SELECTED EXCERPT:
[Start of Attachment]
The following are the top stories in the Maltese and overseas press:

The Times like all the other newspapers, leads with the parcel bomb explosion which left a man fighting for his life in Qormi yesterday. It also highlights the traffic chaos caused by the bad weather in Europe.

The Malta Independent says residential utility tariffs in Malta are not the highest in the EU, although industrial rates are.

MaltaToday says Air Malta is expected to make losses of €25m.

In-Nazzjon says the Pope spoke positively on Malta in a letter to President Abela.

l-orizzont reports claims by the GWU that the government is undermining the MCESD by holding separate talks with employers' associations on the utility tariffs.

The international press:

EU environment ministers meeting in Brussels have scrambled to inject new momentum into climate talks. EU Observer reports the ministers debated how to find new allies following the UN climate summit in Copenhagen, emphasising the need for concrete, legally binding measures to combat global warming.

The Boston Herald reports a woman who called the Boston office of the Secret Service has been arrested and accused of threatening to "blow away" Michelle Obama on the family's Christmas trip to Hawaii. The woman, Kristy Lee Roshia, has a history of making rambling telephone calls to the Secret Service office in Boston.

Baltic Times says top Lithuanian politicians and national security officials have told a Vilnius government inquiry that the CIA had set up secret prisons in Lithuania to hold suspects in the aftermath of the 9/11 attacks. Planes involved in transporting prisoners had entered Lithuanian airspace and landed in the capital on several occasions between 2002 and 2005.
[End of Attachment]
DATA:
[Start of Attachment]
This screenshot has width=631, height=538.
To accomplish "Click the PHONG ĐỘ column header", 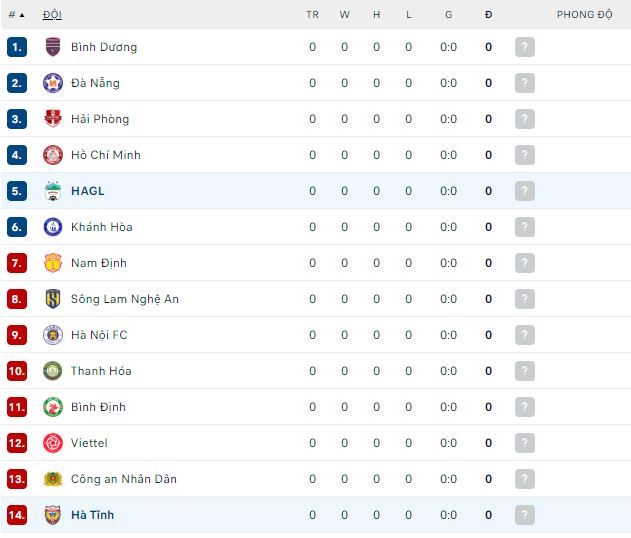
[End of Attachment]
WHAT IS EXPECTED:
Reproduce the full press roundup above word for word, from its opening line to its last sentence.

WRITTEN ANSWER:
The following are the top stories in the Maltese and overseas press:

The Times like all the other newspapers, leads with the parcel bomb explosion which left a man fighting for his life in Qormi yesterday. It also highlights the traffic chaos caused by the bad weather in Europe.

The Malta Independent says residential utility tariffs in Malta are not the highest in the EU, although industrial rates are.

MaltaToday says Air Malta is expected to make losses of €25m.

In-Nazzjon says the Pope spoke positively on Malta in a letter to President Abela.

l-orizzont reports claims by the GWU that the government is undermining the MCESD by holding separate talks with employers' associations on the utility tariffs.

The international press:

EU environment ministers meeting in Brussels have scrambled to inject new momentum into climate talks. EU Observer reports the ministers debated how to find new allies following the UN climate summit in Copenhagen, emphasising the need for concrete, legally binding measures to combat global warming.

The Boston Herald reports a woman who called the Boston office of the Secret Service has been arrested and accused of threatening to "blow away" Michelle Obama on the family's Christmas trip to Hawaii. The woman, Kristy Lee Roshia, has a history of making rambling telephone calls to the Secret Service office in Boston.

Baltic Times says top Lithuanian politicians and national security officials have told a Vilnius government inquiry that the CIA had set up secret prisons in Lithuania to hold suspects in the aftermath of the 9/11 attacks. Planes involved in transporting prisoners had entered Lithuanian airspace and landed in the capital on several occasions between 2002 and 2005.